In your first post you mentioned that you were an HO guy.  Do you have an HO power supply that you can hook up to your track?  At 12 volts the engine should move, slowly, and the headlight should come on.

You could also turn the engine over and touch the wheels with power leads from the power supply and see what happens.  That should tell you if you have a problem with the engine or not.

I use an old HO power supply on my work bench to test engines when I'm working on them.  They don't put out enough volts for running on the layout, but they are great for testing.

Chuck

Seaboard Air Line Fan

Just for giggles, swap the wires going to the track and see what happens.  I had to connect the red (hot?) wire to the engineer side of the track to get things moving.

I think the blurb "delivers full voltage to the locomotive, even at slow speeds" doesn't seem correct, at least for my TE system (there's no part of my TE system inside my loco to act as a receiver), not sure about the set you have, but I know some TE sets had receivers that went into the loco.  My laptop transformer/power supply puts max volts to the TE receiver and through PWC sends signals/voltage to the track to "smoothly" run the engine.

Bob D.

Chuck N

I am probably wrong, but I think that PWC does put full voltage on the track.  But the controller determined an on off cycle.  At slow speeds there is more off than on.  As the throttle is increased, the off becomes less and the on becomes more.   The frequency is still fast enough such that we can't see it.

That's my guess.  That may be why some sound systems don't like it.

Chuck

Seaboard Air Line Fan

Chuck,

You may be right, never really looked into it other than to measure the voltage on the track once, but I did see an increase/decrease in track voltage so I just "assumed" the voltage was varying.  I'll check again now that I'm curious  ;)

What you suggested about using an HO transformer is a good idea, that'll eliminate any question about power getting to the track.

Bob D.


Wade Colyer


Loco Bill Canelos

Jim,

If you try the locomotive with your HO Power pack and the locomotive runs OK, then the simple solution is to get an original dc power supply like the one that came with the set, or a cheap MRC DC power pack and just hook it to the track and run. Just dump the Train Engineer or sell it on Ebay and quit messing with it.  My MRC power pack from my HO days runs the Bachmann Large Scale 4-6-0 just fine.   Check the AMPs on your HO supply if it is one AMP or higher it will be fine for your simple around the room layout. 
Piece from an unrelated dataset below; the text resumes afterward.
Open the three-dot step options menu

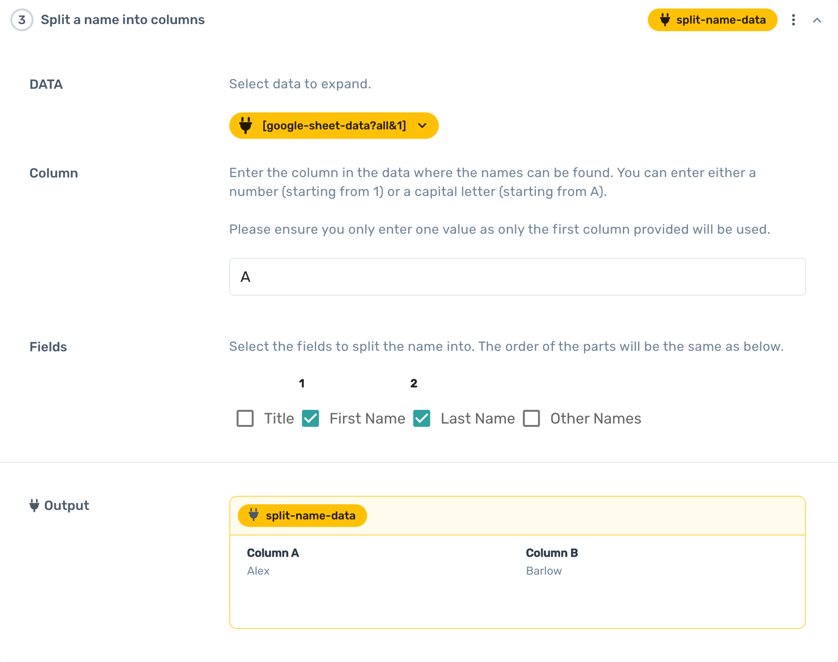pos(793,20)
Don't get to frustrated.  The key is testing the loco with something different than the TE, if the loco runs OK, you will know the problem is the TE.

Hang in there,

Bill
Loco Bill,  Roundhouse Foreman
Colorado & Kansas Railway-Missouri Western Railway
Official Historian; Bachmann Large Scale
Colorado RR Museum-Brakeman-Engineer-Motorman-Trainman
There are no dumb or stupid questions, just questions!

Seaboard Air Line Fan

Thanks Chuck!  All I can remember from my days in electronics was 0 and 1  ;D

Looking at the link Wade provided I have the 10 amp TE handheld unit (1st handheld shown) and the receiver that's the 2nd one shown (the one with the auto type fuse).

I would go with Bill's suggestion and try a HO dc power pack and go from there.  My TE set has worked fine since I bought it but it's got to be 20+ years old now.  I did have to repait one of the battery connections that broke inside the handheld but all is fine (DO NOT leave batteries in these things!!!).

Bob D.

grumpyjim

#23
Wade great web site for TRAIN ENGINEER. Thanks.

My BASIC TRAIN ENGINEER currently works as follows:

PUSH FAST: output of 20.6 DCV
PUSH and HOLD SLOW: no indication on voltmeter, then after a few seconds shows 0 DCV.
PUSH either direction ARROW: polarity changes, shows + or - 20.6 DCV.
PUSH EMERGENCY STOP: shuts off voltage immediately.

ERGO: 20.6 DCV constant sent to track. SLOW seems to have issues.

This I call my issue #1.



grumpyjim

#24
ISSUE #2

Locomotive does not run when 20.6 DCV applied directly to any set of pickup wheels (left and right sides).

Continuity is present through motor when applied directly to motor.

All locomotive wires seem to be connected.

Looking more and more as a static display.

grumpyjim

ISSUE #2

Looks like I failed to perform a crucial test. Put 20.6 DCV directly to motor. Will advise.